On the basis of previous reports, the radiologic differential diagnosis of these intracranial and intraspinal calcifying lesions can be broad. The primary differential consideration for the extra-axial CAPNON at the skull base is meningioma, but some authors have also included chordoma, chondrosarcoma, and vestibular schwannoma.2 However, our series suggest that this differential can be narrowed on the basis of MR imaging features. Specifically, the uniform T2 hypointensity without enhancement would be unusual for chordoma, chondrosarcoma, or vestibular schwannoma.

Important differential considerations for intra-axial calcified masses include calcifying neoplasms such as ganglioglioma and oligodendroglioma, vascular lesions such as cavernous malformation, and infections such as tuberculosis. Intraventricular masses can also raise the possibility of choroid plexus tumors, meningioma, or ependymal tumors. Our small series suggests that important MR imaging features may allow the radiologist to suggest CAPNON in the differential diagnosis. CT images of CAPNON typically show solid attenuated calcifications, and the MR imaging often shows a well-defined lesion that is uniformly hypointense on both T1- and T2-weighted images without surrounding edema. In our cases, only minimal linear internal or rim enhancement was present. The larger lesions (cases 1 and 2) best demonstrated the more serpiginous internal enhancement, which has been hypothesized to represent the vascular or stromal characteristic of these lesions (Fig 1).6 None of our cases demonstrated solid enhancement. However, an extra-axial mass presented by Shrier et al6 in the foramen magnum (Table 2) did show more solid enhancement, mimicking meningioma. None of our lesions showed significant surrounding edema. Our fourth case had surrounding T2 signal intensity, thought to represent gliosis from previous surgery, given the lack of mass effect. However, both cases presented by Shrier et al6 did have surrounding T2 prolongation thought to represent edema. Further investigation would be needed to identify the “typical” enhancement or pattern of edema in these rare lesions.
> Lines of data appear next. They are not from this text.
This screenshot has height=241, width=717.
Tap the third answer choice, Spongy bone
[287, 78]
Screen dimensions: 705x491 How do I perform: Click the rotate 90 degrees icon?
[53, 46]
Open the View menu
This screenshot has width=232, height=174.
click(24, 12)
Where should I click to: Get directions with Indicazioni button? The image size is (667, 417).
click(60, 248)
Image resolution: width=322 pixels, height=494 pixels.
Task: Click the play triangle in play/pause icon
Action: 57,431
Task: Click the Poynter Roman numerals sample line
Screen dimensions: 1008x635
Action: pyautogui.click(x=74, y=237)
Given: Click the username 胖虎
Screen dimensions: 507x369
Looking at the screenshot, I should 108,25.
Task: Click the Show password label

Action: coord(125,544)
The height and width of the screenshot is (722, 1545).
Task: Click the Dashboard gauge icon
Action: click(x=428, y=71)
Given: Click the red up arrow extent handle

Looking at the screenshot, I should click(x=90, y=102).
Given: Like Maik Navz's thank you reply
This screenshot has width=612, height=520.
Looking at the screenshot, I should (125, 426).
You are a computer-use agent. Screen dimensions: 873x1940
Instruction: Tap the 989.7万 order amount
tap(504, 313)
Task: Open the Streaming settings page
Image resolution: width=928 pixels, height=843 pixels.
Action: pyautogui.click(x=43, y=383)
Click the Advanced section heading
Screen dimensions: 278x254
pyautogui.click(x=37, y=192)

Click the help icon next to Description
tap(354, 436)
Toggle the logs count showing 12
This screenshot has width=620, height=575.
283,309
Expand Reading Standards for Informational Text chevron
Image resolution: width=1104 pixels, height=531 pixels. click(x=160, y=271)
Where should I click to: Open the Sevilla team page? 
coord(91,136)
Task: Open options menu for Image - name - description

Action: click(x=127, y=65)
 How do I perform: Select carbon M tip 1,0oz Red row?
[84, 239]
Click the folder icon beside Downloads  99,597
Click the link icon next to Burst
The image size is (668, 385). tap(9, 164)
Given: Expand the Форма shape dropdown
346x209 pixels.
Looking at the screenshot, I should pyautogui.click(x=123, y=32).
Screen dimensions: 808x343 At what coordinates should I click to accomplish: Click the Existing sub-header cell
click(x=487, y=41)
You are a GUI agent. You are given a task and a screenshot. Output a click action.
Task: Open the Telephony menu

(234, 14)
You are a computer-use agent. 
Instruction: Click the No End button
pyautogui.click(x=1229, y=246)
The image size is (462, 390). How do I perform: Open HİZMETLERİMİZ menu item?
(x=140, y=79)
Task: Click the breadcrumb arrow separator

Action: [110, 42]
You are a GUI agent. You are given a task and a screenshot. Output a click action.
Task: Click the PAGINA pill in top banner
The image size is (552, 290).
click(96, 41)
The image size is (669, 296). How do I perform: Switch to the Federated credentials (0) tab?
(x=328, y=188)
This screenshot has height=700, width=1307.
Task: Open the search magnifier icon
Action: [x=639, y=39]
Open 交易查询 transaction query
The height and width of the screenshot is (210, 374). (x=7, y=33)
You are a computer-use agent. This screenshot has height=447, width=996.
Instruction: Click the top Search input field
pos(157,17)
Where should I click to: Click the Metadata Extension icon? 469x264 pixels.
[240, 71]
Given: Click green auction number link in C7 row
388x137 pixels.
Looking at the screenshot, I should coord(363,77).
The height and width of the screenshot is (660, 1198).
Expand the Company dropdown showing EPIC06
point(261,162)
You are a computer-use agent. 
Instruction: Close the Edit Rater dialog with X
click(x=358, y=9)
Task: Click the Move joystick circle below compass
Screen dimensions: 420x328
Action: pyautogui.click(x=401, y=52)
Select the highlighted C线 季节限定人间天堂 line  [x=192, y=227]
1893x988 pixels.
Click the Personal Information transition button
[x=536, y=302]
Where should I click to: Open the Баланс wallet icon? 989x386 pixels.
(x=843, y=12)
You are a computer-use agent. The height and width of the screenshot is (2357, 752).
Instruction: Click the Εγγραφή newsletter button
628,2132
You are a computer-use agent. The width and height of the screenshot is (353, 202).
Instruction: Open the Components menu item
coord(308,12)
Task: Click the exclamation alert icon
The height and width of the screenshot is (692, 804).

When considering the differential for calcifying intra-axial or extra-axial lesions, the uniform T1 and T2 hypointensity without solid enhancement is a key distinguishing feature. Calcified lesions with heterogeneous T2 signal intensity or T2 hyperintensity are more likely to be a calcified neoplasm and inconsistent with CAPNON. All of our cases and the previous 2 reported cases had uniform T2 hypointensity. Calcified lesions with the typical popcorn “T2 hyperintensity” and hemosiderin ring are more consistent with cavernous malformation and also distinguish themselves from CAPNON. Finally, the lack of solid enhancement helped to distinguish our intraventricular tumor from a meningioma or choroid plexus tumor.

Conclusions

In summary, CAPNON are rare, possibly reactive lesions that can occur as either extra-axial or intra-axial masses. Although the typical histopathologic features can be observed in most cases, some examples may be unusual and may be confused with calcified meningioma or tumoral calcinosis. Although the cause and pathogenesis are unclear, the histopathologic appearance is distinctive along a spectrum, and the imaging features can suggest the diagnosis. CAPNON should be considered in the imaging differential diagnosis when a heavily calcified lesion is found on CT, with hypointensity on T1-weighted and T2-weighted MR images, minimal linear rim or serpiginous internal enhancement, and limited to no edema. It is important to consider this entity to avoid aggressive surgical or diagnostic procedures.

Footnotes

Poster previously presented at: Annual Meeting of the American Society of Neuroradiology, June 2, 2008; New Orleans, La.